:: Extract

Dave Bittner: [00:11:28] And a new company has emerged from stealth and announced not only a quantum network but $10 million in Series A funding. Bethesda, Md.-based Quantum Xchange announced this morning that it had launched, quote, "the first quantum fiber optic network in the United States and commercial Quantum Key Distribution service for quantum-safe data protection," end quote. New technology ventures led the funding round.

Dave Bittner: [00:11:54] Finally, if you're playing Overwatch, don't cheat, and especially don't sell the cheats you come up with. This is news you can particularly use if you're within reach of the long arm of the Republic of Korea's law. The Incheon District Court has sentenced a 28-year-old man to a year in prison and two years of probation.

Dave Bittner: [00:12:14] The Republic of Korea has been interested in cracking down on gaming problems for some time. The country has earned a reputation as home to Overwatch cheaters. According to an article in Kotaku last February, it's not unusual for 20,000 or more South Korean players to be banned from Overwatch on a typical day. Those banned are usually able to hack their way back in short order. As Kotaku put it, quote, "cheating on the Asian Overwatch server is endemic and widespread. On the battle.net forums and Reddit, complaints about hacking South Korean players' too-accurate headshots, immediate gun-downs and even DDoS attacks against the winners in competitive mode are widespread," end quote.

::::
:: Information shown

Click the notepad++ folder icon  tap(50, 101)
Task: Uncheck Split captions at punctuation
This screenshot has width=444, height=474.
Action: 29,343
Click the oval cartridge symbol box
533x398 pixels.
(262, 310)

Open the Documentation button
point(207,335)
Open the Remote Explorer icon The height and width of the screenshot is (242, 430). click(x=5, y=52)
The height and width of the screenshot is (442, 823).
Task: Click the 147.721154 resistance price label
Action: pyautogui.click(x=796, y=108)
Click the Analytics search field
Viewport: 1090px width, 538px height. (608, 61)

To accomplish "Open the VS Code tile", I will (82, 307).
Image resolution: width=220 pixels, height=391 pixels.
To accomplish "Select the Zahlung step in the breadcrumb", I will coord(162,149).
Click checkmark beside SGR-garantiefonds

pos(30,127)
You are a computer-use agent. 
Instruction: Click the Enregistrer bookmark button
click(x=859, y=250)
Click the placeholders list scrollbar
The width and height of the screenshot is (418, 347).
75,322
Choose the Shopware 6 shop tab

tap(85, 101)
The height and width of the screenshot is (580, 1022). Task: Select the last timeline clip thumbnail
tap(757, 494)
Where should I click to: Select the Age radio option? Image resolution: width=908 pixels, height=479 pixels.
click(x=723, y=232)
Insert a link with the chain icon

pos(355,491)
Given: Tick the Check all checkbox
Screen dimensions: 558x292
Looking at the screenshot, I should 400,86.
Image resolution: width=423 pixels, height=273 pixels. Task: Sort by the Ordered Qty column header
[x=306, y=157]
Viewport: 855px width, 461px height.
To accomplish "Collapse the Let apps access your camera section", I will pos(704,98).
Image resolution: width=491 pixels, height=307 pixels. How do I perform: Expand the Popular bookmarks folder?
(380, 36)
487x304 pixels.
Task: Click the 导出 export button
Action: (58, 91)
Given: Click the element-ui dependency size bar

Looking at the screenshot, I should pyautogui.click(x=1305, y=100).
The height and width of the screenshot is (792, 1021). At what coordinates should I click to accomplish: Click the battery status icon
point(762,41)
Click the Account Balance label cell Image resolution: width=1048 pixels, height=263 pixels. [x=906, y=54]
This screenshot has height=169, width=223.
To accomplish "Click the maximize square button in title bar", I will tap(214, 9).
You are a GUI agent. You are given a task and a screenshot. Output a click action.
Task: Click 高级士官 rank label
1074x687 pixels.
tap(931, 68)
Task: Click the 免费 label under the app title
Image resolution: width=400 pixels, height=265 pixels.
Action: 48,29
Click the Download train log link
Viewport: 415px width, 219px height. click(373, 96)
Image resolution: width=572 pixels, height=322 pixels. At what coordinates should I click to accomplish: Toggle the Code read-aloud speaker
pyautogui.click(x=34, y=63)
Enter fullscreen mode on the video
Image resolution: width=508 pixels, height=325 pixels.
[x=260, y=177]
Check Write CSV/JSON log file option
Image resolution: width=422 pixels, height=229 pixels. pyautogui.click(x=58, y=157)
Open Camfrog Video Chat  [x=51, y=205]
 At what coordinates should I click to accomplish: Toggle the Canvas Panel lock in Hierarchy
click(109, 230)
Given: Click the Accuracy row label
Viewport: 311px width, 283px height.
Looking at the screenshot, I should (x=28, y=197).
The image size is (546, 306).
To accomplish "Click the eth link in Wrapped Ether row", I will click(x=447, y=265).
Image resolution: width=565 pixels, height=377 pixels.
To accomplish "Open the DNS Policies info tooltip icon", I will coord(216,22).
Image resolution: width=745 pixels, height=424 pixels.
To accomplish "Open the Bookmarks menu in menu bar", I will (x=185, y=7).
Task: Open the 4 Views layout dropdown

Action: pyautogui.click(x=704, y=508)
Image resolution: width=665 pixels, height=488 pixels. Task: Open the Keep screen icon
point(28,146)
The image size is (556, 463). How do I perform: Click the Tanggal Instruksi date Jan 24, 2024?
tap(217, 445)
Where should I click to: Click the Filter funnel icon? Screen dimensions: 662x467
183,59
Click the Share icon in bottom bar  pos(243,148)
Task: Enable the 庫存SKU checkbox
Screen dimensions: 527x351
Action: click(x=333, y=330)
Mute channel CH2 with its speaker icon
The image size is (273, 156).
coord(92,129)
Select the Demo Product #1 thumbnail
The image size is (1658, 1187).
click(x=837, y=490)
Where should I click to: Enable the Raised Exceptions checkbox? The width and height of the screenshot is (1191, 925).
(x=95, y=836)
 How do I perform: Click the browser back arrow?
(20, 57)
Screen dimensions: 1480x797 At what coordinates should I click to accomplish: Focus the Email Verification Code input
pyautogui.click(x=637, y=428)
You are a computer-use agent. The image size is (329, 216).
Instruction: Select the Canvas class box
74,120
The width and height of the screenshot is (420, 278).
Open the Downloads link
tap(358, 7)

::::

**What to work on:**
1. Answer these from the transcript:
(a) Where is Quantum Xchange based?
(b) Which court sentenced the Overwatch cheater?
(c) According to Kotaku, how many South Korean players are often banned from Overwatch on a typical day?
2. Decide whether each statement agrees with the transcript. Answer yes or no, and quote the words that settle it.
(a) Quantum Xchange raised $10 million in Series B funding.
(b) The man sentenced was 28 years old.
(c) Banned players usually stay locked out of Overwatch for a long time.
3. In the Kotaku quotation in the transcript, list every complaint about South Korean players that appears on the forums.

**Results for the exercise:**
1.
(a) Bethesda, Md.
(b) The Incheon District Court
(c) 20,000 or more

2.
(a) No: "$10 million in Series A funding"
(b) Yes: "a 28-year-old man"
(c) No: "Those banned are usually able to hack their way back in short order."

3.
- too-accurate headshots
- immediate gun-downs
- DDoS attacks against the winners in competitive mode